Start of Extracted text

Categories
DailyOps

How to handle low memory conditions on desktop

Handle low memory conditions on desktop using a nohang a sophisticated low memory handler for Linux in Python.

Inspect nohang utility package.

$ apt info nohang
Package: nohang
Version: 0.2.0-1
Priority: optional
Section: admin
Maintainer: Yangfl 
Installed-Size: 269 kB
Pre-Depends: init-system-helpers (>= 1.54~)
Depends: python3:any
Suggests: libnotify-bin, sudo
Homepage: https://github.com/hakavlad/nohang
Download-Size: 51.5 kB
APT-Sources: http://deb.debian.org/debian bullseye/main amd64 Packages
Description: sophisticated low memory handler for Linux
 nohang is a highly configurable daemon for Linux which is able to correctly
 prevent out of memory (OOM) and keep system responsiveness in low memory
 conditions.

End of Extracted text
Start of Available data

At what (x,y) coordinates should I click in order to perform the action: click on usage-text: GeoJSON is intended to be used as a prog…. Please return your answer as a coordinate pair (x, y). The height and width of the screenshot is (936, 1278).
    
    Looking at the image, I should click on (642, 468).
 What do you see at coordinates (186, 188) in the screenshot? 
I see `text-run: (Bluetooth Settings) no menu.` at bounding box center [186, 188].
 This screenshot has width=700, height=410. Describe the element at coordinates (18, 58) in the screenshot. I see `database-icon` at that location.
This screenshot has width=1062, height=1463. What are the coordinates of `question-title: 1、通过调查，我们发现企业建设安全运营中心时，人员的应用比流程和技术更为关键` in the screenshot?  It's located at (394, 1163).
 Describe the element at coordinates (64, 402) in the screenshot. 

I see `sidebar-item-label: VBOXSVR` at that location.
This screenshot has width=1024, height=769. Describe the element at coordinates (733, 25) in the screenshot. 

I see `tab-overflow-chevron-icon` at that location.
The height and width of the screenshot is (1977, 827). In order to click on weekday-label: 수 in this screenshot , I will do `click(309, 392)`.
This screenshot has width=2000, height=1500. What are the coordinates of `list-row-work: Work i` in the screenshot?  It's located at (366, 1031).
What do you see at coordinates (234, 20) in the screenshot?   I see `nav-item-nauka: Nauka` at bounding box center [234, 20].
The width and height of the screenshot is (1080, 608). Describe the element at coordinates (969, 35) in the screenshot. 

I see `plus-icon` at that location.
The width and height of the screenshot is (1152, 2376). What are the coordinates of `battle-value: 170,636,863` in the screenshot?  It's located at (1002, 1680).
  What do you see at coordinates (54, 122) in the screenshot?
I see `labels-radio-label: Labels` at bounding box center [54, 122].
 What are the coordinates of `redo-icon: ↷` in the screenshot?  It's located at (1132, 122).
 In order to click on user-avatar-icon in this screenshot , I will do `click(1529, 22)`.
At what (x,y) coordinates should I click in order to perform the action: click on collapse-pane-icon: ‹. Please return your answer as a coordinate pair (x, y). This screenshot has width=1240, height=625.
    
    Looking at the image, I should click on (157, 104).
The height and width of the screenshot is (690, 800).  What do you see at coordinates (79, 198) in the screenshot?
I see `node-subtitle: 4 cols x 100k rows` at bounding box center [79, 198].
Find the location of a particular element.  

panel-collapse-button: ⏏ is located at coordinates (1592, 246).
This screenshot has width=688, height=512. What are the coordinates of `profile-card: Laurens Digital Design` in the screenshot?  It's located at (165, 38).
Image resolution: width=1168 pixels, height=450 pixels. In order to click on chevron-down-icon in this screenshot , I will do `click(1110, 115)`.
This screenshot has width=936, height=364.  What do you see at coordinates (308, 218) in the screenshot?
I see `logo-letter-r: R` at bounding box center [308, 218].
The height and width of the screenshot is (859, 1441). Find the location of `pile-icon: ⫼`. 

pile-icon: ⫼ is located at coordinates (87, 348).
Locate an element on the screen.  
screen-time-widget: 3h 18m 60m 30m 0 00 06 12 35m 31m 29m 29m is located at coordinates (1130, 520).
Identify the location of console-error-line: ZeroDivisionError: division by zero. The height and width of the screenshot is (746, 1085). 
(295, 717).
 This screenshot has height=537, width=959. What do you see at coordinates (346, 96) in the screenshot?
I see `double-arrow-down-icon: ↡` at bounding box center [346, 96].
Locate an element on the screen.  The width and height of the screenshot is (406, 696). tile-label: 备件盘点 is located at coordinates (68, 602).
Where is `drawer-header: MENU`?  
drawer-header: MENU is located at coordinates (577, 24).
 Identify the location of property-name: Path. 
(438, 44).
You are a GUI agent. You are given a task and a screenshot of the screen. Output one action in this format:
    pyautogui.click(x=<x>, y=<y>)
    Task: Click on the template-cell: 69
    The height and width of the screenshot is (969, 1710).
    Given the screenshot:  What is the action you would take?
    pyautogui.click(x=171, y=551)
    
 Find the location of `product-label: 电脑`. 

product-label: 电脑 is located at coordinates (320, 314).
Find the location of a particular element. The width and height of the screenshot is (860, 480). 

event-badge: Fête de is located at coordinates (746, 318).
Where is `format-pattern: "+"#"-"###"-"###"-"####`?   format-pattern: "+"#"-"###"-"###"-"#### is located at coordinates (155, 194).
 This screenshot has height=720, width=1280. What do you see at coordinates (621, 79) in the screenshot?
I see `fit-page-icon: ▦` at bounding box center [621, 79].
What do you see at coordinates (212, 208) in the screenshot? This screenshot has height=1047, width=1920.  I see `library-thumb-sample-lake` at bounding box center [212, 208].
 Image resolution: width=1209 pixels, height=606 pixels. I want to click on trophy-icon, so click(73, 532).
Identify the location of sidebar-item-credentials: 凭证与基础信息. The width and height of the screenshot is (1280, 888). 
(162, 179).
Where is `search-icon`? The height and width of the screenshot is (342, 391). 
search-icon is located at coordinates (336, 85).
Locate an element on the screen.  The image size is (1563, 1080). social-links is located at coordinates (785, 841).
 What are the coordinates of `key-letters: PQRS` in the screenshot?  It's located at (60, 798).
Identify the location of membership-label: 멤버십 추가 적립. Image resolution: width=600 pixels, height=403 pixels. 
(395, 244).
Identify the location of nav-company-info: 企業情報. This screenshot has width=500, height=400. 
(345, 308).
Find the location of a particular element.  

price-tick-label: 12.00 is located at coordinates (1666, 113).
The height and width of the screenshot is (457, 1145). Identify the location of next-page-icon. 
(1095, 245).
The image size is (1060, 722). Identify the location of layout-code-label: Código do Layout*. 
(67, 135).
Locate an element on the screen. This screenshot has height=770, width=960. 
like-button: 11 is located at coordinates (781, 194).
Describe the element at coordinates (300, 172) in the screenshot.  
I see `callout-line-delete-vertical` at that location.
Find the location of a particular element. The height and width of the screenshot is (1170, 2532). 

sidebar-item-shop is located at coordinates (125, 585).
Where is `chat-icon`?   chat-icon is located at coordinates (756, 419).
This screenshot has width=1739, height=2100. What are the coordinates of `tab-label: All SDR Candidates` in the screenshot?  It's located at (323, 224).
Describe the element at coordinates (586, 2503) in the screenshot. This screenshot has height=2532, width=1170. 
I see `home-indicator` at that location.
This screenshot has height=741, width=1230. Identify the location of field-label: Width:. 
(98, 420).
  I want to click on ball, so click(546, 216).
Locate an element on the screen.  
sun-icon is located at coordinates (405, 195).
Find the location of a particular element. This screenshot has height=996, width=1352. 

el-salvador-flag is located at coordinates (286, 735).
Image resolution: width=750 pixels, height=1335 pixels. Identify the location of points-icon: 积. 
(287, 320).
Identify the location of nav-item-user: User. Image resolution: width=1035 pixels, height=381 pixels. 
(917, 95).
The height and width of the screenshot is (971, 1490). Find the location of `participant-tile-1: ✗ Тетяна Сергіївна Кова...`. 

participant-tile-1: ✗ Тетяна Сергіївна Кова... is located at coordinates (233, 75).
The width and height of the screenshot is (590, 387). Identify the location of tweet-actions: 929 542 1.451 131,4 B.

End of Available data

**Exercise requirements:**
Translate this sentence from the low-memory guide into Spanish: "nohang is a highly configurable daemon for Linux which is able to correctly prevent out of memory (OOM) and keep system responsiveness in low memory conditions." The data plays no part in this.

**Response:**
nohang es un demonio altamente configurable para Linux que es capaz de prevenir correctamente la falta de memoria (OOM) y mantener la capacidad de respuesta del sistema en condiciones de poca memoria.